◆ QUÉ ELABORAR ◆
Convierte en una lista numerada todas las líneas de las entradas que siguen, sin incluir las líneas en blanco.
╔══
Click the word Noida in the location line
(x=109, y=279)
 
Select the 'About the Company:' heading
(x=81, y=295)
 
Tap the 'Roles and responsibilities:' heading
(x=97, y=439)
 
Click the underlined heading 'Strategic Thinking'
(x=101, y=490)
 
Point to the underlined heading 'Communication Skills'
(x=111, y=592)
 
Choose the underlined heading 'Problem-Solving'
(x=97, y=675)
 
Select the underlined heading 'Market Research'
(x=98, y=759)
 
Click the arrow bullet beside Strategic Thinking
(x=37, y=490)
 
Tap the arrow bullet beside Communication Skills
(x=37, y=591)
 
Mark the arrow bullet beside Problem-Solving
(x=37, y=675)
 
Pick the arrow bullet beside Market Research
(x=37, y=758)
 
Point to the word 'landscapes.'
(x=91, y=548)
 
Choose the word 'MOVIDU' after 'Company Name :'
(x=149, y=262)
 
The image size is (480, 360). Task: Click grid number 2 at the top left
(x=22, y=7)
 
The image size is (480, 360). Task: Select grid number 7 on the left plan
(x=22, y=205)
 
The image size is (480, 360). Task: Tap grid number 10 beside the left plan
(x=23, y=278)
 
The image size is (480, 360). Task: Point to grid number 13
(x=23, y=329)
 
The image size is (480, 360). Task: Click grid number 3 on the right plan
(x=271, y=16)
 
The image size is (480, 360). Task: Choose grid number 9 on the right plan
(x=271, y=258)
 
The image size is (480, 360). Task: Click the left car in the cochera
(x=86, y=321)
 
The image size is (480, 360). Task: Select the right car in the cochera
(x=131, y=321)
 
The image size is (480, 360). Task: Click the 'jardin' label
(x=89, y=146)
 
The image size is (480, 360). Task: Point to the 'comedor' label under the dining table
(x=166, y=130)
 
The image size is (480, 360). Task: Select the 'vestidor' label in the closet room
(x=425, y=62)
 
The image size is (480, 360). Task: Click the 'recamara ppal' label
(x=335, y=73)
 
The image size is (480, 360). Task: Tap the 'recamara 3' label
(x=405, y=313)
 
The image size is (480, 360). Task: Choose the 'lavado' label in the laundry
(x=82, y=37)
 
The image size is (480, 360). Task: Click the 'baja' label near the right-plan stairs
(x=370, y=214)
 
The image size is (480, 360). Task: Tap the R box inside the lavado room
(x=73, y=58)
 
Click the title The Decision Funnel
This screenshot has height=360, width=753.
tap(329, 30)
╚══
◆ SOLUCIÓN DEL EJERCICIO ◆
1. Click the word Noida in the location line
2. (x=109, y=279)
3. Select the 'About the Company:' heading
4. (x=81, y=295)
5. Tap the 'Roles and responsibilities:' heading
6. (x=97, y=439)
7. Click the underlined heading 'Strategic Thinking'
8. (x=101, y=490)
9. Point to the underlined heading 'Communication Skills'
10. (x=111, y=592)
11. Choose the underlined heading 'Problem-Solving'
12. (x=97, y=675)
13. Select the underlined heading 'Market Research'
14. (x=98, y=759)
15. Click the arrow bullet beside Strategic Thinking
16. (x=37, y=490)
17. Tap the arrow bullet beside Communication Skills
18. (x=37, y=591)
19. Mark the arrow bullet beside Problem-Solving
20. (x=37, y=675)
21. Pick the arrow bullet beside Market Research
22. (x=37, y=758)
23. Point to the word 'landscapes.'
24. (x=91, y=548)
25. Choose the word 'MOVIDU' after 'Company Name :'
26. (x=149, y=262)
27. The image size is (480, 360). Task: Click grid number 2 at the top left
28. (x=22, y=7)
29. The image size is (480, 360). Task: Select grid number 7 on the left plan
30. (x=22, y=205)
31. The image size is (480, 360). Task: Tap grid number 10 beside the left plan
32. (x=23, y=278)
33. The image size is (480, 360). Task: Point to grid number 13
34. (x=23, y=329)
35. The image size is (480, 360). Task: Click grid number 3 on the right plan
36. (x=271, y=16)
37. The image size is (480, 360). Task: Choose grid number 9 on the right plan
38. (x=271, y=258)
39. The image size is (480, 360). Task: Click the left car in the cochera
40. (x=86, y=321)
41. The image size is (480, 360). Task: Select the right car in the cochera
42. (x=131, y=321)
43. The image size is (480, 360). Task: Click the 'jardin' label
44. (x=89, y=146)
45. The image size is (480, 360). Task: Point to the 'comedor' label under the dining table
46. (x=166, y=130)
47. The image size is (480, 360). Task: Select the 'vestidor' label in the closet room
48. (x=425, y=62)
49. The image size is (480, 360). Task: Click the 'recamara ppal' label
50. (x=335, y=73)
51. The image size is (480, 360). Task: Tap the 'recamara 3' label
52. (x=405, y=313)
53. The image size is (480, 360). Task: Choose the 'lavado' label in the laundry
54. (x=82, y=37)
55. The image size is (480, 360). Task: Click the 'baja' label near the right-plan stairs
56. (x=370, y=214)
57. The image size is (480, 360). Task: Tap the R box inside the lavado room
58. (x=73, y=58)
59. Click the title The Decision Funnel
60. This screenshot has height=360, width=753.
61. tap(329, 30)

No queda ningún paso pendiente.